A bigger issue is whether investors should be given tacit encouragement to invest in a market that is often illiquid and volatile. Putting money into the sort of companies listed on Aim is inherently more risky than investing in blue-chip shares. But given the mass market nature of Isas, extending the shelters to Aim would be tantamount to Government endorsement of investment in these higher-risk stocks.

It's possible making Aim shares eligible for Isas might help with some of these problems – it would certainly provide a boost to liquidity in the better-known companies, for instance. But for every Asos and Majestic Wine, there are another 10 Aim stocks that you've never heard of and where trading volumes are currently paper thin. Many of them are foreign companies that have come to Aim because it's a cheap listing option, with no other connection to the UK.

So on which side will the Chancellor eventually come down? One wonders whether he has already had cold feet about the idea – after announcing that he'd consider changing the rules in last November's Autumn Statement, George Osborne didn't even get round to launching the consultation process until March. Another reason for hesitating is the lower corporate governance standards required on Aim, in particular the information Aim companies must give to investorss.

They ought to meet the standards required on the main market. But that might lessen the attractiveness of Aim to firms considering listing on it.

Link-up will give more information to investors

One problem that continues to haunt junior stock exchanges is the lack of independent information for investors about the businesses listed on them. The crunch in the small and mid-cap broking sector has resulted in far fewer research materials being produced on Alternative Investment Market-listed companies. For rival exchanges, little or no research at all exists on most market constituents.

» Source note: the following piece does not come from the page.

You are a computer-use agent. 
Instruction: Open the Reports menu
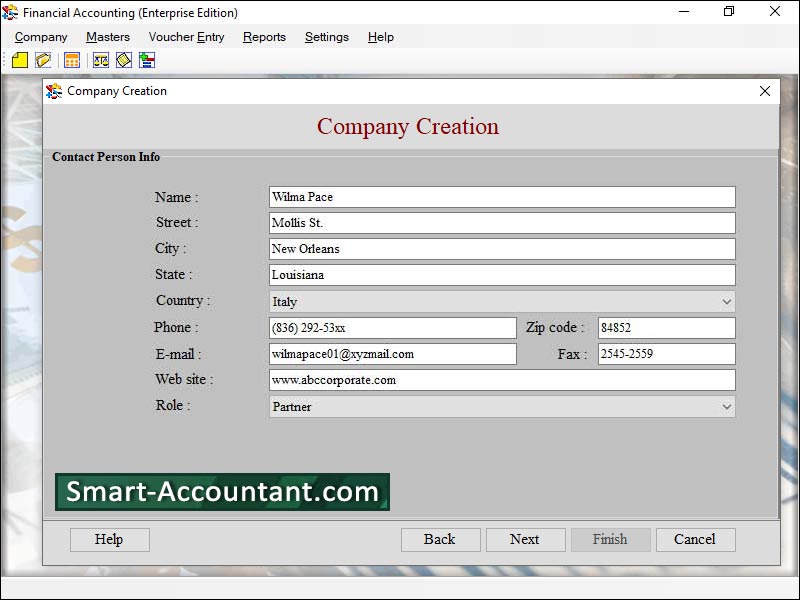point(264,37)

The announcement by GXG Markets of a new deal with ACF Equity Research is therefore an encouraging development. ACF is to work with companies listed on the GXG platform to offer investors specialist research that will boost knowledge and understanding of the businesses.

GXG hopes the deal will help to improve liquidity on the market, which has been seeking to capitalise on the problems of its rival, Plus Markets, over the 12 months. ACF, meanwhile, claims to offer something new. "We believe the small cap sector is badly served by the major research houses, and this can have a direct bearing on liquidity," says managing director Christopher Nicholson.

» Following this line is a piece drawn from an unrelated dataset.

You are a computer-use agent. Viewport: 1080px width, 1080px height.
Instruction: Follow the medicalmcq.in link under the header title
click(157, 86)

Small Business Man of the Week: Jim Cregan, managing director, Jimmy's Iced Coffee

The idea for the business was planted in my mind when my girlfriend, who is now my wife, and I were travelling round Australia. We pulled into a petrol station one day and I came across Farmers Union Iced Coffee. It was amazing and I got hooked on it. I kept writing to the company asking whether I could do a franchise deal and start selling it in the UK.

"They kept saying no. In November 2010, I persuaded my sister to come in with me. She was running a café in Bournemouth and we used it as a lab to experiment with different recipes.

"We were looking to get three things right – the branding, packaging and ingredients. We found a brilliant packaging company, which helped us source the ingredients. We initially made 3,000 cartons. Our first contract was with Selfridges.

"From there, the business really took off. We began distributing through people like Harvey Nicks and lots of independents, and then we did a deal with Waitrose. We're also in Welcome Break service stations and we've just started selling through WH Smith travel outlets.

"We're now just about breaking even. We're hopeful that this summer will be really exciting.